§ The data
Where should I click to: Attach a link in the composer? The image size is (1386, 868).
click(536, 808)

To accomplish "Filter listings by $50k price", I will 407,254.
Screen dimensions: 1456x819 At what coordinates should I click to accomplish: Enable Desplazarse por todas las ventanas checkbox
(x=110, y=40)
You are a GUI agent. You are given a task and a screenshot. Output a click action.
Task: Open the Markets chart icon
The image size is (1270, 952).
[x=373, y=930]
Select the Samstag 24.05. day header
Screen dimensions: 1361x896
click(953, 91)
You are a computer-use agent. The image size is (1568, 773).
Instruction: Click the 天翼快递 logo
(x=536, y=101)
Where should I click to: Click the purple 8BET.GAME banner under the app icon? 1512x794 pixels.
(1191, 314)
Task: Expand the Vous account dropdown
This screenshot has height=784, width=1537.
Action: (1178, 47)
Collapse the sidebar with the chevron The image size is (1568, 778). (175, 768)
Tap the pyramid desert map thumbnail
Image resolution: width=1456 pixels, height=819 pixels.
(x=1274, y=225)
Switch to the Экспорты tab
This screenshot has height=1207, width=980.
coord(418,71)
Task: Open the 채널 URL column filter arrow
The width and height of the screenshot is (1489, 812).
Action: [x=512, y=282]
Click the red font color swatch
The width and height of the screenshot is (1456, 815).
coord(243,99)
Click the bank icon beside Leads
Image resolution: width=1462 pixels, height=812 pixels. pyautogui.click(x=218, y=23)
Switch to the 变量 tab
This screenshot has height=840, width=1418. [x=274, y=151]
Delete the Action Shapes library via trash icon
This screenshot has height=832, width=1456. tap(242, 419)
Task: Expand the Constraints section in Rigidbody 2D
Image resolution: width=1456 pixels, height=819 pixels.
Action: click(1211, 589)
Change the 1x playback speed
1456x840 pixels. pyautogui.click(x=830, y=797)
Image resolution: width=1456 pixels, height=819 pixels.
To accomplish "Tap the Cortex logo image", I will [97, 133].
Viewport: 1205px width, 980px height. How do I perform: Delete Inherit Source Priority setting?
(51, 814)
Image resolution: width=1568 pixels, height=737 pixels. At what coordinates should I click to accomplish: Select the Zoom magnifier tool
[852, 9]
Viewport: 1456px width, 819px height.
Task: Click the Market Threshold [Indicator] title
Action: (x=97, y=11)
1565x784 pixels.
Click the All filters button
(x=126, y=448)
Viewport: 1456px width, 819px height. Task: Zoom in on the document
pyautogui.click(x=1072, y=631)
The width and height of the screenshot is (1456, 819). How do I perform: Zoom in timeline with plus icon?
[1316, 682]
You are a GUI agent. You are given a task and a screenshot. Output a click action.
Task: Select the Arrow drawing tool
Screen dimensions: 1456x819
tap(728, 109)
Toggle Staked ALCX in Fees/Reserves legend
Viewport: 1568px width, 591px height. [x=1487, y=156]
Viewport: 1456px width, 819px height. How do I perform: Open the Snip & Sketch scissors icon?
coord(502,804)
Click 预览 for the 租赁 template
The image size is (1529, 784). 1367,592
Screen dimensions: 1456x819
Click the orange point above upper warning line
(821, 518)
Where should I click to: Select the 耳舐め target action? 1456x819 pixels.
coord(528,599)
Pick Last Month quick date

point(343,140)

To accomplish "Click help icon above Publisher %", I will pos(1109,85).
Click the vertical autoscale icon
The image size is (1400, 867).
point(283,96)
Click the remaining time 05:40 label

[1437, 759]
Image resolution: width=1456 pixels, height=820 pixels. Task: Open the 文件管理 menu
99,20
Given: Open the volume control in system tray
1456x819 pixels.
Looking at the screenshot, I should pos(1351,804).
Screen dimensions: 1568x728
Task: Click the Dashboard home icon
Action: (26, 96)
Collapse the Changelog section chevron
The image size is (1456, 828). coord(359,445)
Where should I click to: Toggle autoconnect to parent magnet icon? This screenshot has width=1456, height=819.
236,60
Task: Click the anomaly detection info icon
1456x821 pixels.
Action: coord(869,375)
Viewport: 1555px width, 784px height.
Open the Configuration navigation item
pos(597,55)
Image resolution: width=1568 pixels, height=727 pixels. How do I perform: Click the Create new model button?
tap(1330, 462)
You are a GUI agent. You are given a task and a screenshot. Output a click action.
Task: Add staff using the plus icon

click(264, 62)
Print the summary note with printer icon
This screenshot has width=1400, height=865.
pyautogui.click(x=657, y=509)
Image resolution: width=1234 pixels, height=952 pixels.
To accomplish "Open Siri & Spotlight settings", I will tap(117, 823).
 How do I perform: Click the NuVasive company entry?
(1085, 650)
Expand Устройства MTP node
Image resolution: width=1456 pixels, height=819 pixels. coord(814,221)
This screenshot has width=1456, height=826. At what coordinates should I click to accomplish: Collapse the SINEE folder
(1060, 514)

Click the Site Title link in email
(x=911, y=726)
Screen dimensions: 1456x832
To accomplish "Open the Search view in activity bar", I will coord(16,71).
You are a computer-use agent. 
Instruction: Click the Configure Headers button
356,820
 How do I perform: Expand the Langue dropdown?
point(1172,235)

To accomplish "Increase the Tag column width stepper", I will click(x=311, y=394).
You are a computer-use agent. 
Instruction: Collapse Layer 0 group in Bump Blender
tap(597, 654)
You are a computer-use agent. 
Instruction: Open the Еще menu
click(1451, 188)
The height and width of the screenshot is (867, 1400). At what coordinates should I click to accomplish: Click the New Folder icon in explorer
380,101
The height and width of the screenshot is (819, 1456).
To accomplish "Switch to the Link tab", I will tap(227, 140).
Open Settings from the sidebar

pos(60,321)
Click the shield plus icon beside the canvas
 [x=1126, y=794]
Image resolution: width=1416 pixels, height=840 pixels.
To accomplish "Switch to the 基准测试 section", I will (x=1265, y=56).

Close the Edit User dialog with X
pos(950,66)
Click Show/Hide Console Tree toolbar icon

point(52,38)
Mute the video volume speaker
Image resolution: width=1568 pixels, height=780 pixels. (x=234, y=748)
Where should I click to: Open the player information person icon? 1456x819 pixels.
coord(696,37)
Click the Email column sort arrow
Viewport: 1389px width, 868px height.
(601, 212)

§ What is needed
Retype all of the records above, word for word.

§ Response for this exercise
Where should I click to: Attach a link in the composer? The image size is (1386, 868).
click(536, 808)

To accomplish "Filter listings by $50k price", I will 407,254.
Screen dimensions: 1456x819 At what coordinates should I click to accomplish: Enable Desplazarse por todas las ventanas checkbox
(x=110, y=40)
You are a GUI agent. You are given a task and a screenshot. Output a click action.
Task: Open the Markets chart icon
The image size is (1270, 952).
[x=373, y=930]
Select the Samstag 24.05. day header
Screen dimensions: 1361x896
click(953, 91)
You are a computer-use agent. The image size is (1568, 773).
Instruction: Click the 天翼快递 logo
(x=536, y=101)
Where should I click to: Click the purple 8BET.GAME banner under the app icon? 1512x794 pixels.
(1191, 314)
Task: Expand the Vous account dropdown
This screenshot has height=784, width=1537.
Action: (1178, 47)
Collapse the sidebar with the chevron The image size is (1568, 778). (175, 768)
Tap the pyramid desert map thumbnail
Image resolution: width=1456 pixels, height=819 pixels.
(x=1274, y=225)
Switch to the Экспорты tab
This screenshot has height=1207, width=980.
coord(418,71)
Task: Open the 채널 URL column filter arrow
The width and height of the screenshot is (1489, 812).
Action: [x=512, y=282]
Click the red font color swatch
The width and height of the screenshot is (1456, 815).
coord(243,99)
Click the bank icon beside Leads
Image resolution: width=1462 pixels, height=812 pixels. pyautogui.click(x=218, y=23)
Switch to the 变量 tab
This screenshot has height=840, width=1418. [x=274, y=151]
Delete the Action Shapes library via trash icon
This screenshot has height=832, width=1456. tap(242, 419)
Task: Expand the Constraints section in Rigidbody 2D
Image resolution: width=1456 pixels, height=819 pixels.
Action: click(1211, 589)
Change the 1x playback speed
1456x840 pixels. pyautogui.click(x=830, y=797)
Image resolution: width=1456 pixels, height=819 pixels.
To accomplish "Tap the Cortex logo image", I will [97, 133].
Viewport: 1205px width, 980px height. How do I perform: Delete Inherit Source Priority setting?
(51, 814)
Image resolution: width=1568 pixels, height=737 pixels. At what coordinates should I click to accomplish: Select the Zoom magnifier tool
[852, 9]
Viewport: 1456px width, 819px height.
Task: Click the Market Threshold [Indicator] title
Action: (x=97, y=11)
1565x784 pixels.
Click the All filters button
(x=126, y=448)
Viewport: 1456px width, 819px height. Task: Zoom in on the document
pyautogui.click(x=1072, y=631)
The width and height of the screenshot is (1456, 819). How do I perform: Zoom in timeline with plus icon?
[1316, 682]
You are a GUI agent. You are given a task and a screenshot. Output a click action.
Task: Select the Arrow drawing tool
Screen dimensions: 1456x819
tap(728, 109)
Toggle Staked ALCX in Fees/Reserves legend
Viewport: 1568px width, 591px height. [x=1487, y=156]
Viewport: 1456px width, 819px height. How do I perform: Open the Snip & Sketch scissors icon?
coord(502,804)
Click 预览 for the 租赁 template
The image size is (1529, 784). 1367,592
Screen dimensions: 1456x819
Click the orange point above upper warning line
(821, 518)
Where should I click to: Select the 耳舐め target action? 1456x819 pixels.
coord(528,599)
Pick Last Month quick date

point(343,140)

To accomplish "Click help icon above Publisher %", I will pos(1109,85).
Click the vertical autoscale icon
The image size is (1400, 867).
point(283,96)
Click the remaining time 05:40 label

[1437, 759]
Image resolution: width=1456 pixels, height=820 pixels. Task: Open the 文件管理 menu
99,20
Given: Open the volume control in system tray
1456x819 pixels.
Looking at the screenshot, I should pos(1351,804).
Screen dimensions: 1568x728
Task: Click the Dashboard home icon
Action: (26, 96)
Collapse the Changelog section chevron
The image size is (1456, 828). coord(359,445)
Where should I click to: Toggle autoconnect to parent magnet icon? This screenshot has width=1456, height=819.
236,60
Task: Click the anomaly detection info icon
1456x821 pixels.
Action: coord(869,375)
Viewport: 1555px width, 784px height.
Open the Configuration navigation item
pos(597,55)
Image resolution: width=1568 pixels, height=727 pixels. How do I perform: Click the Create new model button?
tap(1330, 462)
You are a GUI agent. You are given a task and a screenshot. Output a click action.
Task: Add staff using the plus icon

click(264, 62)
Print the summary note with printer icon
This screenshot has width=1400, height=865.
pyautogui.click(x=657, y=509)
Image resolution: width=1234 pixels, height=952 pixels.
To accomplish "Open Siri & Spotlight settings", I will tap(117, 823).
 How do I perform: Click the NuVasive company entry?
(1085, 650)
Expand Устройства MTP node
Image resolution: width=1456 pixels, height=819 pixels. coord(814,221)
This screenshot has width=1456, height=826. At what coordinates should I click to accomplish: Collapse the SINEE folder
(1060, 514)

Click the Site Title link in email
(x=911, y=726)
Screen dimensions: 1456x832
To accomplish "Open the Search view in activity bar", I will coord(16,71).
You are a computer-use agent. 
Instruction: Click the Configure Headers button
356,820
 How do I perform: Expand the Langue dropdown?
point(1172,235)

To accomplish "Increase the Tag column width stepper", I will click(x=311, y=394).
You are a computer-use agent. 
Instruction: Collapse Layer 0 group in Bump Blender
tap(597, 654)
You are a computer-use agent. 
Instruction: Open the Еще menu
click(1451, 188)
The height and width of the screenshot is (867, 1400). At what coordinates should I click to accomplish: Click the New Folder icon in explorer
380,101
The height and width of the screenshot is (819, 1456).
To accomplish "Switch to the Link tab", I will tap(227, 140).
Open Settings from the sidebar

pos(60,321)
Click the shield plus icon beside the canvas
 [x=1126, y=794]
Image resolution: width=1416 pixels, height=840 pixels.
To accomplish "Switch to the 基准测试 section", I will (x=1265, y=56).

Close the Edit User dialog with X
pos(950,66)
Click Show/Hide Console Tree toolbar icon

point(52,38)
Mute the video volume speaker
Image resolution: width=1568 pixels, height=780 pixels. (x=234, y=748)
Where should I click to: Open the player information person icon? 1456x819 pixels.
coord(696,37)
Click the Email column sort arrow
Viewport: 1389px width, 868px height.
(601, 212)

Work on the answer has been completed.